Arrivée au Jécorum, les quelques gardiens de la Terre présents prirent rapidement en charge Térence Plomb et Charles Ano. L'un était blanc comme un linge et quasi inanimé, l'autre rouge fiévreux.
Comme personne ne prêtait attention à eux et que Mélia montrait des signes de fatigue, Thys décida de la conduire dans son alcôve. Sa jumelle épuisée ne s'appesantit guère sur le lieu singulier tout crépi de pierres bleues luminescentes. Elle vit uniquement le lit qui l'invitait à oublier ses terreurs de la journée et elle s'y recroquevilla en fœtus. Thys s'assit et la regarda dormir. Quelle étrange vie que la leur ! Comment en étaient-ils arrivés là ? Deux adolescents paisibles soudain amenés à affronter des méchants comme dans les films. Mais à la différence des films ou des livres, ils n'étaient pas des héros sans peur. Petit à petit, Thys lui aussi s'assoupit. Son menton s'affala sur son torse et ses doigts se détendirent.
— J'ai les mains qui brûlent ! se plaignit tout à coup Mélia tirant Thys de son sommeil. Elle soufflait au creux de ses paumes puis les agitait pour les aérer.
— Pas de panique, ce doit être une réaction de ton corps aux fortes énergies du plan Ethérique. Quand je suis arrivé, Anastasia m'a énuméré tout un tas de symptômes possibles comme celles figurant qu'on trouve sur la notice des médicaments. Moi quand j'entre ici, j'ai faim, une faim de loup.
— C'est magnifique ici ! le coupa la jeune fille, en secouant toujours ses mains devant elle comme pour attendre que son verni à ongle daigne sécher.

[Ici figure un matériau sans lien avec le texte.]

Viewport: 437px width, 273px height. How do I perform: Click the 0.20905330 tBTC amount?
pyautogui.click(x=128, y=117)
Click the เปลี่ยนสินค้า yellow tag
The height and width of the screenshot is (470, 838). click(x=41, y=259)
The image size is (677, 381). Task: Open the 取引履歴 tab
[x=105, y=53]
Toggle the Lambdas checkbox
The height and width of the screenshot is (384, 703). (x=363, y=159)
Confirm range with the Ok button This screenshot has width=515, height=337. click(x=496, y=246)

Ils étaient en train de contempler la variété des formes d'opaline qui couvraient les parois de la roche quand la silhouette de Sylvie se dessina à l'entrée de la petite alcôve. En contre-jour, le corps de la mère de famille était majestueux, drapé d'un voile de brume évanescent.
— Maman, que va-t-on devenir ? dit Mélia en se jetant dans ses bras. Elle fut surprise du contact léger et inhabituel.

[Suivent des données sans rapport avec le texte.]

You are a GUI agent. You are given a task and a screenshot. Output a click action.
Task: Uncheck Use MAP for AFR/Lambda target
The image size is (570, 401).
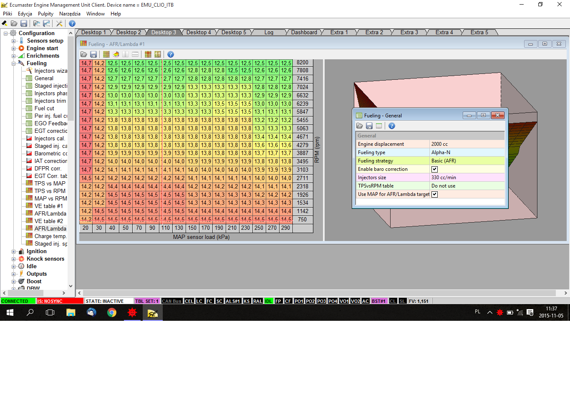[434, 194]
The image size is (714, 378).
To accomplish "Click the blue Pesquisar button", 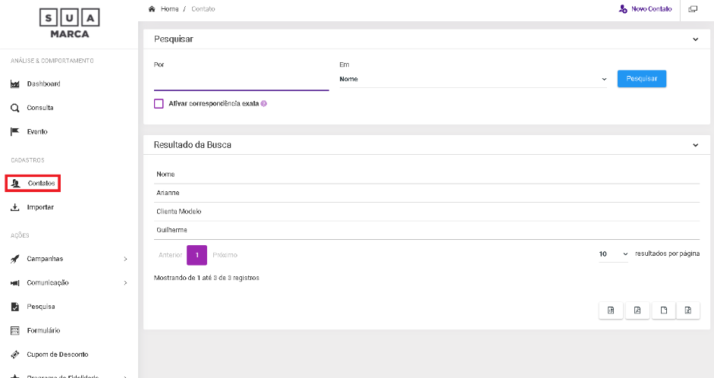I will tap(641, 79).
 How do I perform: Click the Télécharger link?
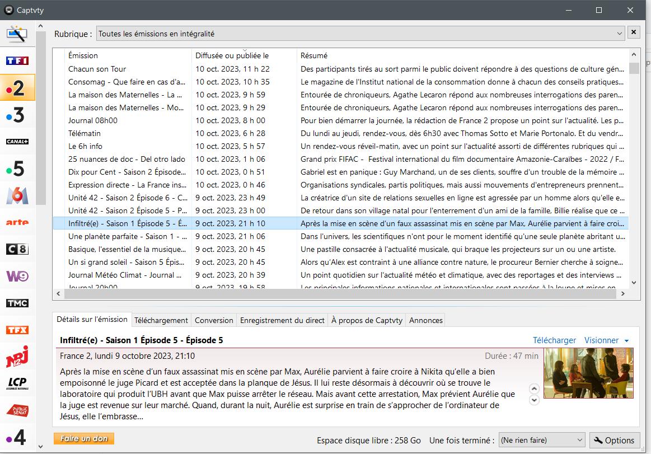coord(554,340)
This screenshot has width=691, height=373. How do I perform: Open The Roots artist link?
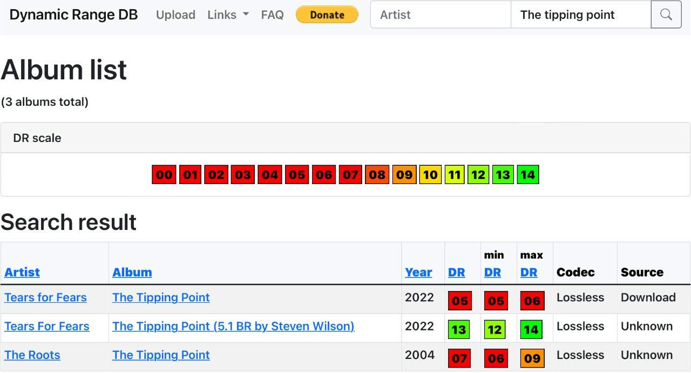point(32,355)
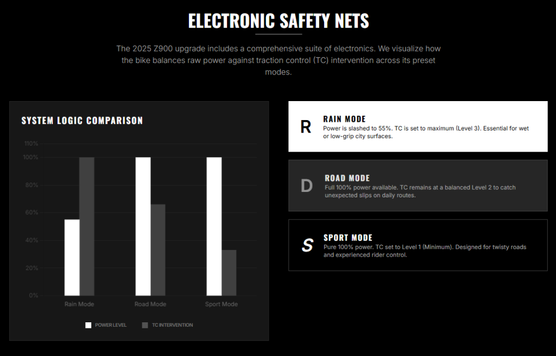Click Road Mode white power bar

click(143, 227)
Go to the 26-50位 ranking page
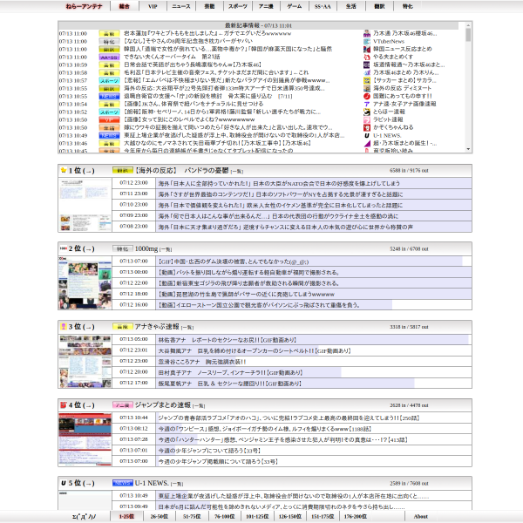This screenshot has width=523, height=523. click(160, 516)
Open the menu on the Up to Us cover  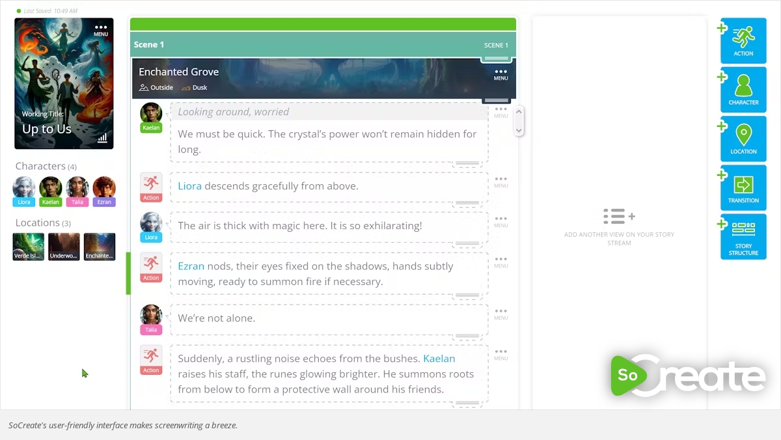pyautogui.click(x=100, y=29)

— Je ne sais pas, répondit Sylvie, la gorge serrée. Nous nous réunissons dans la salle Hydrophile pour prendre des décisions ! Je suis venue vous chercher.
Elle serra sa fille contre son cœur et fit un signe doux à Thys qui les rejoignit pour profiter cette douce chaleur. Un simple moment de réconfort alors que l'avenir s'annonçait sombre.